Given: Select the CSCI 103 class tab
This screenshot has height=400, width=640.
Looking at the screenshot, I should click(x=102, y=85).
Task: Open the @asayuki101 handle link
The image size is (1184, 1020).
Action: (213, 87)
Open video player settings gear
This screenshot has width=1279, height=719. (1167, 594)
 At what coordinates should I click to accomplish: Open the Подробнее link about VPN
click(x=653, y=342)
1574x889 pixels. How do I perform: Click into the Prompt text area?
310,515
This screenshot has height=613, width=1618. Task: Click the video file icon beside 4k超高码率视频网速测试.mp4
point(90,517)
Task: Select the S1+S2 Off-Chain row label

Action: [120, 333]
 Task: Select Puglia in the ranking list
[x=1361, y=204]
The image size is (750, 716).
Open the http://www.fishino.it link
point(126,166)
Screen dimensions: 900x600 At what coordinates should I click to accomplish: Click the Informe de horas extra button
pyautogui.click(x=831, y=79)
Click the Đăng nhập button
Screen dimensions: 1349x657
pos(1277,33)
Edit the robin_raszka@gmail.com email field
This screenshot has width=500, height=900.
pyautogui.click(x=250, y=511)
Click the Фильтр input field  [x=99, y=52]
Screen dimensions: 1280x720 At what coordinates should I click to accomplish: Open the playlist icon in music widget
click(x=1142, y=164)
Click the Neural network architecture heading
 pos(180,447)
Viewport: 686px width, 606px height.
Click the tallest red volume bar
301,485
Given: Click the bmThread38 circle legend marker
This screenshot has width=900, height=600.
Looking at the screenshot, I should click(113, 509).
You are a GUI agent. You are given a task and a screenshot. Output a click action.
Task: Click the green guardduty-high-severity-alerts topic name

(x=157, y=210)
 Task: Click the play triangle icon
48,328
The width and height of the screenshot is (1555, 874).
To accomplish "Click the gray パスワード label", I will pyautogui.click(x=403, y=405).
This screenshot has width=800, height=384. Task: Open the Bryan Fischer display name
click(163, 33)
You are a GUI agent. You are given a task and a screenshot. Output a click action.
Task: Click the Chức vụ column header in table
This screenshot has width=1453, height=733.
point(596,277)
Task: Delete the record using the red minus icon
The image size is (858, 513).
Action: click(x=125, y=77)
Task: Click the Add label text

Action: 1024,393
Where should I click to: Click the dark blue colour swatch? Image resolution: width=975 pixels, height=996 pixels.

> **Exercise goal**: Produce exactly the lines from the one containing "The width and" through the final line of the records above, both included, and no others.

> **Result of the task**:
The width and height of the screenshot is (1555, 874).
To accomplish "Click the gray パスワード label", I will pyautogui.click(x=403, y=405).
This screenshot has width=800, height=384. Task: Open the Bryan Fischer display name
click(163, 33)
You are a GUI agent. You are given a task and a screenshot. Output a click action.
Task: Click the Chức vụ column header in table
This screenshot has width=1453, height=733.
point(596,277)
Task: Delete the record using the red minus icon
The image size is (858, 513).
Action: click(x=125, y=77)
Task: Click the Add label text

Action: 1024,393
Where should I click to: Click the dark blue colour swatch? Image resolution: width=975 pixels, height=996 pixels.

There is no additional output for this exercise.